The admission of patients with CRF to our program could be considered late compared to other countries as suggested by the PaCO2 levels, but we respect the indications of the 1999 consensus. Another reason that explains this is that among the criteria for admission to the Chilean national program, it is established that "the patient must have had been hospitalized for decompensation with CRF in the last 12 months". This condition was necessary at the time of the creation of the program to reduce the number and duration of hospitalizations of the most severe patients, but now we must review the admission criteria and modify them so that patients are admitted to the program early.
In 2020, Schwarz et al. analyzed the time elapsed from admission to death of 1,210 patients on HMV in England and described that patients with ALS had the lowest mean survival, of 7 (3-14) months, whereas patients with OHS on HMV had the longest survival, 33 (13-75) months, and the mean survival of the overall cohort was 19.5 (6-55) months; in addition, 150 patients (12.4%) were ventilated through tracheostomy (26). The Swedish group describes that of its 1526 patients, only 6% were ventilated through tracheostomy and that the worst survival was observed in patients with ALS, with 20% survival at 2 years and 5% at 5 years (25). In the Chilean program, the mean time in HMV of patients with OHS was 42.3 (± 32.4) months, while in patients with ALS, it was 14.8 (± 10.4) months.
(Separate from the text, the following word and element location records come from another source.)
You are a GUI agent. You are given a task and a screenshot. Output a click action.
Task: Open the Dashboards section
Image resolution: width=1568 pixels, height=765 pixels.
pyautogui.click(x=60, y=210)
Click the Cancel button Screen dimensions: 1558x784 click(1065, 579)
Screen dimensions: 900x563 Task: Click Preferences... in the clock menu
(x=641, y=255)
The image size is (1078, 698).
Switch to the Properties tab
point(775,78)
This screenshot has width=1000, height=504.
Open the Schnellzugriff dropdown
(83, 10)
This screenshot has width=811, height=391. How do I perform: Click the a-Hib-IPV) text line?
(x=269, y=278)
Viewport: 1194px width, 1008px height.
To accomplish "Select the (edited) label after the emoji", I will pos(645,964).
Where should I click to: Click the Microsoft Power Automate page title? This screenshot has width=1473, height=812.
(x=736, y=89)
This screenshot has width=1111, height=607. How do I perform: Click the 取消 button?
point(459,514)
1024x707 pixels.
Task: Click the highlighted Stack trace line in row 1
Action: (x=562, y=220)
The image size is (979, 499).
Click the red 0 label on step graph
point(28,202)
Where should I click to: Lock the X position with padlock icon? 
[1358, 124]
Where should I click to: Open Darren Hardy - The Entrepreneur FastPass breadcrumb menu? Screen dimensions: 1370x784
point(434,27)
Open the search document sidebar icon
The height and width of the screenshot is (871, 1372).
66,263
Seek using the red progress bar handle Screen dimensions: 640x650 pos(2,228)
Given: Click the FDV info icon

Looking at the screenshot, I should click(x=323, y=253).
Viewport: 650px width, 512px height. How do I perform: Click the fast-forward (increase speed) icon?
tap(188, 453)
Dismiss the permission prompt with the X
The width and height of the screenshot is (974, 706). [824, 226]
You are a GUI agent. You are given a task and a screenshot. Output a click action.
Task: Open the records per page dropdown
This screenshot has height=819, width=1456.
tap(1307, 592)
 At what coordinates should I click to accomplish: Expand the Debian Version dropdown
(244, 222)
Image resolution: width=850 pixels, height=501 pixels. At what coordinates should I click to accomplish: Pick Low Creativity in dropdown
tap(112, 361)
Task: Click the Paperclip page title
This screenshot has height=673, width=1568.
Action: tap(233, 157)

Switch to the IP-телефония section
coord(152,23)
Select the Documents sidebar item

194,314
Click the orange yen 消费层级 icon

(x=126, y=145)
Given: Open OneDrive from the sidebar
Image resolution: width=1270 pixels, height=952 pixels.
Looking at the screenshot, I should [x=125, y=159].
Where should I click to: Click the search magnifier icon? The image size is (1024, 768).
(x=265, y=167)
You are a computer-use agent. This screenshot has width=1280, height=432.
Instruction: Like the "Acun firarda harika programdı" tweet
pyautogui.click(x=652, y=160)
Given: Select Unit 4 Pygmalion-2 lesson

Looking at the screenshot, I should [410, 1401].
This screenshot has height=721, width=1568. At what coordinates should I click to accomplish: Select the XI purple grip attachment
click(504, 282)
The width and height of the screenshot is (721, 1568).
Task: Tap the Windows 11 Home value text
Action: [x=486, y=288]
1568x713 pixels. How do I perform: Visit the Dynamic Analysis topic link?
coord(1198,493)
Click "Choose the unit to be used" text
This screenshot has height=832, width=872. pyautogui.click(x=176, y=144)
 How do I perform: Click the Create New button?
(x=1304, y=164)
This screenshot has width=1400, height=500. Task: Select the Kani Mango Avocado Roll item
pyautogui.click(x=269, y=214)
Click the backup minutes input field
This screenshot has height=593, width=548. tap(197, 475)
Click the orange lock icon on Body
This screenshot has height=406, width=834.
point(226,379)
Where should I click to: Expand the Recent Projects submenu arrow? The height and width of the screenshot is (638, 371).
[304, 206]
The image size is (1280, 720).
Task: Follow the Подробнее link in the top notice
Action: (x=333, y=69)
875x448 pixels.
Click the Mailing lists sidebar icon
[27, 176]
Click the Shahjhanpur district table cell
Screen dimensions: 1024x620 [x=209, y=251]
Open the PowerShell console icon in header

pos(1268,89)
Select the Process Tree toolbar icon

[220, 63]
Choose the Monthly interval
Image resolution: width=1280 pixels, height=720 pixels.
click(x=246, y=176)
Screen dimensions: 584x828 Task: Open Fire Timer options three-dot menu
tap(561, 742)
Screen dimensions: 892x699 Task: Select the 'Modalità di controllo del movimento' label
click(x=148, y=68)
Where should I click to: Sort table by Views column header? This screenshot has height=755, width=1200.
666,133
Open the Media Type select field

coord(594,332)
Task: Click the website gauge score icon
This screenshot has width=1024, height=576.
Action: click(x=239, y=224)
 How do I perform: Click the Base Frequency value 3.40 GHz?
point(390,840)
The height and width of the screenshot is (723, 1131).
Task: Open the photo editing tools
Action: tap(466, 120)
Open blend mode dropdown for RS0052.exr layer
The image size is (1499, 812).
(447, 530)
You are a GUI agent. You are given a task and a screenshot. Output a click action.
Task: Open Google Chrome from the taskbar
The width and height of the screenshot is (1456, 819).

Program weaknesses and strengths
Baseline functional data at program admission, such as maximum inspiratory pressure (MIP), lung volumes and capacities, carbon monoxide diffusing capacity (DLCO) and polygraphs, were not available for all patients because some hospitals where the patients were evaluated did not have the equipment acquire these data. The measurement of DLCO and lung volumes and capacities has been described as having prognostic value, especially in COPD patients (29).
The SRI questionnaire was completed by all patients who had the ability to provide reliable information. At the beginning of the program, we did not have the validated Chilean version of the SRI questionnaire. The present cohort only represents the adult beneficiaries of the Chilean public health system, and it does not consider adults with private health insurance in need of HMV, whose number we do not know.
The strengths of this study include the fact that the HMV program was started gradually, first in the metropolitan region, which includes the capital of Chile, Santiago de Chile (6,1 million inhabitants); 3 years later, it was expanded to different regions of the country, and 6 years later, patients who needed invasive ventilation were included. Additionally, there has been low turnover in the technical team responsible, which includes medical doctors, physiotherapists and nurses as well as professionals in the hospitals located in different regions of the country. This differs from other countries in which care is often provided by private health care companies or community providers (30).